Odd that I would find myself back in Mexico. Rosarito hasn’t changed much. The same little shops are strung out along Avenida Benito Juarez: the locksmith, the leather repair shop, the apothecary filled with its exotic botanical cures, the tamale joint, the Comex paint store. The frail Indian woman in her long traditional dress and her oddly modern eye glasses still slumps on the sidewalk in front of the Banamex, selling chiclets from a box on her lap.
But now there are also ghosts almost everywhere I turn.
No street is more haunted than the one I’m currently staying on, Calle Mar Adriatico. This was the backstreet that led to the frequent happy hours at Pelicano’s, although not all the time spent there was necessarily happy. There was once a dog who slept on the sidewalk, on the same spot day and night in front of a locked gate on Mar Adriatico. This old, decrepit creature looked like a dog drawn up by committee. The head didn’t fit the body, his wall-eyes didn’t quite fit his head, and the fur was more like that of a Shetland pony than a dog. He was black with white paws so we called him “Botas” and each evening returning from Pelicano’s, Botas gratefully received our left-overs.
I recently learned that Botas had been owner-less and depended on the kindness of strangers to survive. I suspected as much. I also learned that Botas had long since died, so why is it now when I turn the corner onto Mar Adriatico, I see him on the sidewalk in front of the locked gate? Or is that merely the shadow of the yellow bougainvillea under which he used to lie?
I could not bear to go to Pelicano’s now, especially alone, for there even I am a ghost, the ghost that would spike the overly sweet margaritas from a pocket flask, and where we would watch from the terraza the small herds of rental horses on the beach trotting back to their stables at sunset.

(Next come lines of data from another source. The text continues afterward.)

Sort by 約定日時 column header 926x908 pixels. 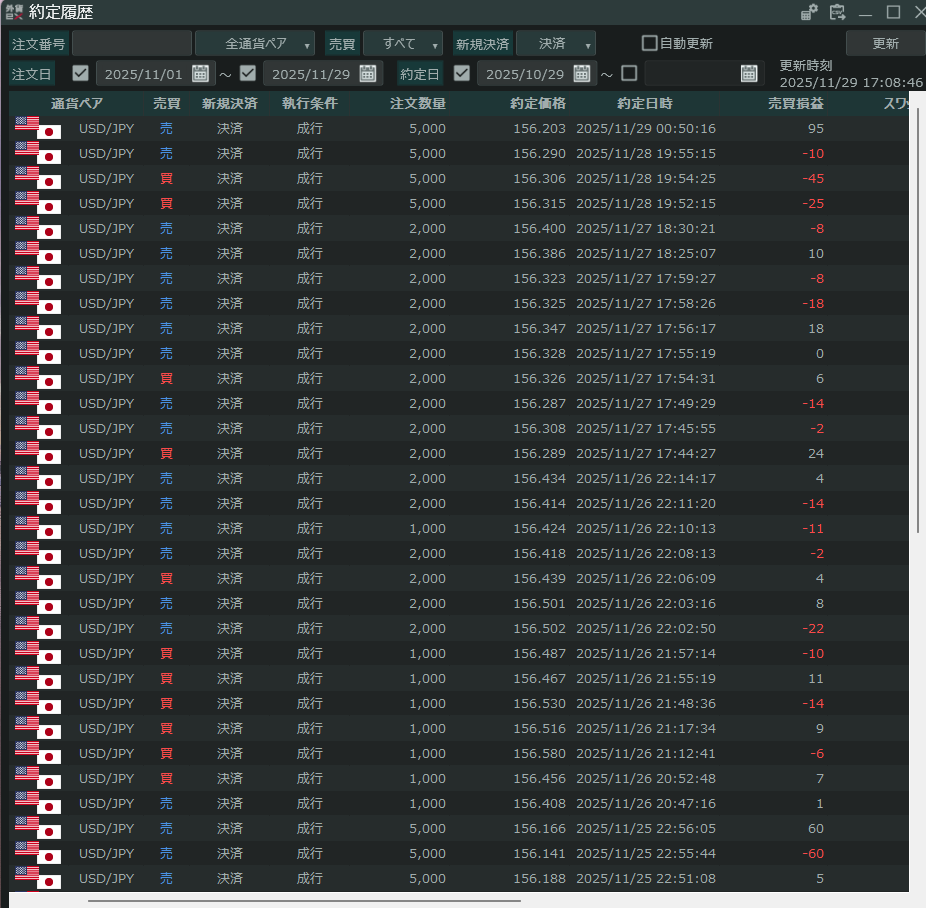[644, 103]
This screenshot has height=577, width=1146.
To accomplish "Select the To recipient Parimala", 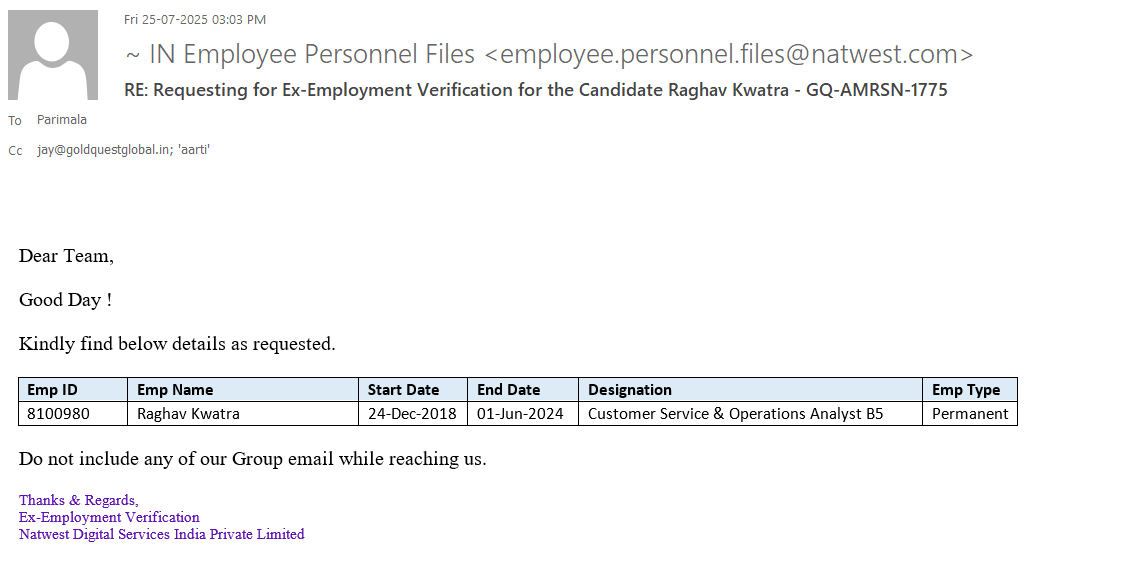I will point(62,120).
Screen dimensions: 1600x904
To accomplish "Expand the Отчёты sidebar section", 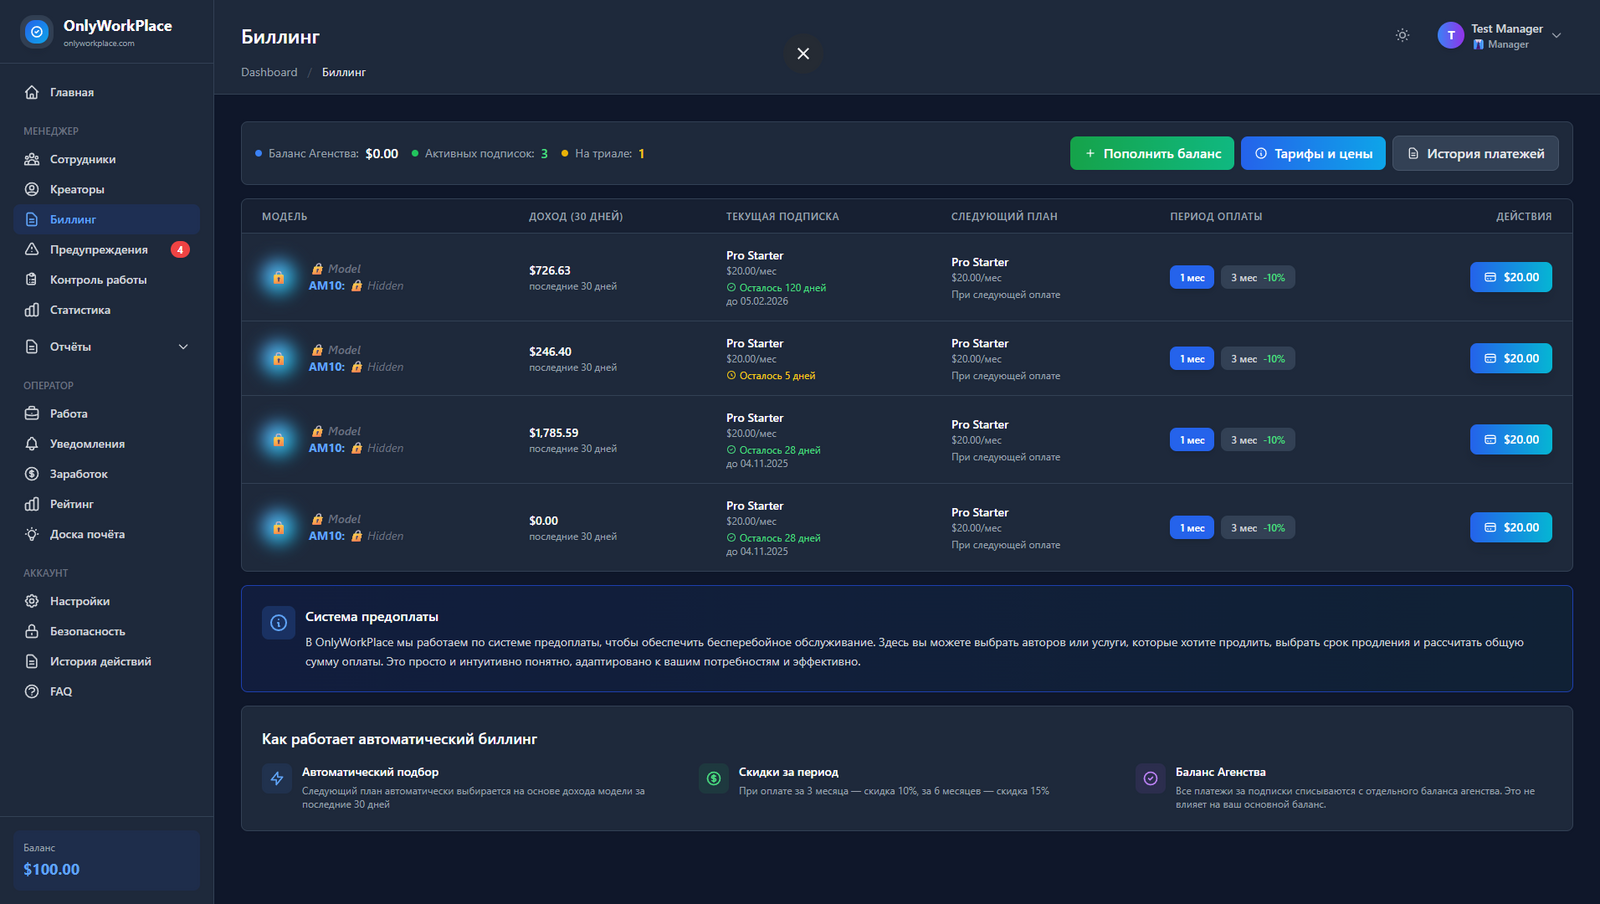I will pos(183,347).
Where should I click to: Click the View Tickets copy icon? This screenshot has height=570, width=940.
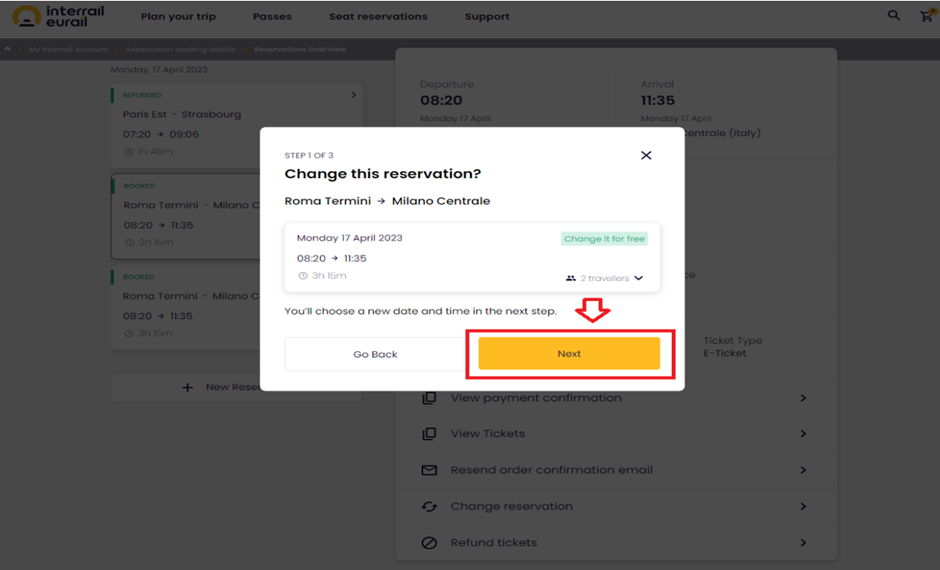(x=429, y=433)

I long ago overcame the taboo of dining alone in restaurants, especially if the restaurant is al fresco and there is something to stare at other than my fellow diners. I dined alone last night in a seafood place called Vince’s, at an outdoor table on a second story deck. I was watching a woman across the street scurrying to catch a bus when I was approached by a man with an accordion offering a song for a fee. “Estoy solo!” I told him with a smile. He shrugged and began to walk away, but then turned back for a quick glance. I think he recognized me. I think he remembered me from a time when I was not always “solo”.
But I will not go alone again to Pelicano’s, especially at sunset when the horses are on the beach.
There is also a French restaurant called Bistro Le Cousteau, on Benito Juarez not far from here. It is owned by a burly Frenchman name Phillipe who can often be seen at night standing in front of his restaurant chain smoking and looking worried. Philippe had been a chef in Paris and in Mexico City and always greeted a familiar customer with a bear hug.
The restaurant itself serves up a reasonable Cesar’s Salad and a pretty good wood-fired pizza. The tables are usually filled in the evenings by couples: wives and husbands, but also lovers, talking softly. It is lit by jade lanterns and warmed by the open hearth oven. Philippe does not charge a corkage fee if you bring in your own bottle of wine, let’s say a nice sauvignon blanc from the Guadalupe Valley.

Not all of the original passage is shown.